The data below is to be retyped exactly, line by line.

*** Opening Data provided ***

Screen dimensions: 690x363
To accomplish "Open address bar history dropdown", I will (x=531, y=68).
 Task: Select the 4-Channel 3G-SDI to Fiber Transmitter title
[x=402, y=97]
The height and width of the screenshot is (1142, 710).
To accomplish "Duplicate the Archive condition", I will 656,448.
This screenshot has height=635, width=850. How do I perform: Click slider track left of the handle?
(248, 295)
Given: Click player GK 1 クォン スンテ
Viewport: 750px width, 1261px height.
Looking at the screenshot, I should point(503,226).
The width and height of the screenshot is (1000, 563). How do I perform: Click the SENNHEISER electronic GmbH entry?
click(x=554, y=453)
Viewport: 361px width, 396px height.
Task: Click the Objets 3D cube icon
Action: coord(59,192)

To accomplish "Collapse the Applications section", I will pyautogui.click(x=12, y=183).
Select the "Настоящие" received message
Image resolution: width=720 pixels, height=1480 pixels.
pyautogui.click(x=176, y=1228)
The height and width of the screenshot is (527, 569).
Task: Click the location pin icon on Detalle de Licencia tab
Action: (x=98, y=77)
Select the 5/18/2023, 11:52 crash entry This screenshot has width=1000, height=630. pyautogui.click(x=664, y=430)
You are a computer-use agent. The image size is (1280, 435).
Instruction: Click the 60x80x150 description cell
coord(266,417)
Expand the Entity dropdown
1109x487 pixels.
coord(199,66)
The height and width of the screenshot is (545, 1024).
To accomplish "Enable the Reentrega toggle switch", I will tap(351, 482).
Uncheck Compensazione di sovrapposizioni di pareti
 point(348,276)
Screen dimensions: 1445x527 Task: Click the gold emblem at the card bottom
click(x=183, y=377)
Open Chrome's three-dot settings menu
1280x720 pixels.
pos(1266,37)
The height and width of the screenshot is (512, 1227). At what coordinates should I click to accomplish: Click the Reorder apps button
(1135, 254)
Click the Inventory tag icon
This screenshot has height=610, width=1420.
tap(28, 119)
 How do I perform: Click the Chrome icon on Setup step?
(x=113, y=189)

*** Closing Data provided ***

Task output:
Screen dimensions: 690x363
To accomplish "Open address bar history dropdown", I will (x=531, y=68).
 Task: Select the 4-Channel 3G-SDI to Fiber Transmitter title
[x=402, y=97]
The height and width of the screenshot is (1142, 710).
To accomplish "Duplicate the Archive condition", I will 656,448.
This screenshot has height=635, width=850. How do I perform: Click slider track left of the handle?
(248, 295)
Given: Click player GK 1 クォン スンテ
Viewport: 750px width, 1261px height.
Looking at the screenshot, I should point(503,226).
The width and height of the screenshot is (1000, 563). How do I perform: Click the SENNHEISER electronic GmbH entry?
click(x=554, y=453)
Viewport: 361px width, 396px height.
Task: Click the Objets 3D cube icon
Action: coord(59,192)

To accomplish "Collapse the Applications section", I will pyautogui.click(x=12, y=183).
Select the "Настоящие" received message
Image resolution: width=720 pixels, height=1480 pixels.
pyautogui.click(x=176, y=1228)
The height and width of the screenshot is (527, 569).
Task: Click the location pin icon on Detalle de Licencia tab
Action: (x=98, y=77)
Select the 5/18/2023, 11:52 crash entry This screenshot has width=1000, height=630. pyautogui.click(x=664, y=430)
You are a computer-use agent. The image size is (1280, 435).
Instruction: Click the 60x80x150 description cell
coord(266,417)
Expand the Entity dropdown
1109x487 pixels.
coord(199,66)
The height and width of the screenshot is (545, 1024).
To accomplish "Enable the Reentrega toggle switch", I will tap(351, 482).
Uncheck Compensazione di sovrapposizioni di pareti
 point(348,276)
Screen dimensions: 1445x527 Task: Click the gold emblem at the card bottom
click(x=183, y=377)
Open Chrome's three-dot settings menu
1280x720 pixels.
pos(1266,37)
The height and width of the screenshot is (512, 1227). At what coordinates should I click to accomplish: Click the Reorder apps button
(1135, 254)
Click the Inventory tag icon
This screenshot has height=610, width=1420.
tap(28, 119)
 How do I perform: Click the Chrome icon on Setup step?
(x=113, y=189)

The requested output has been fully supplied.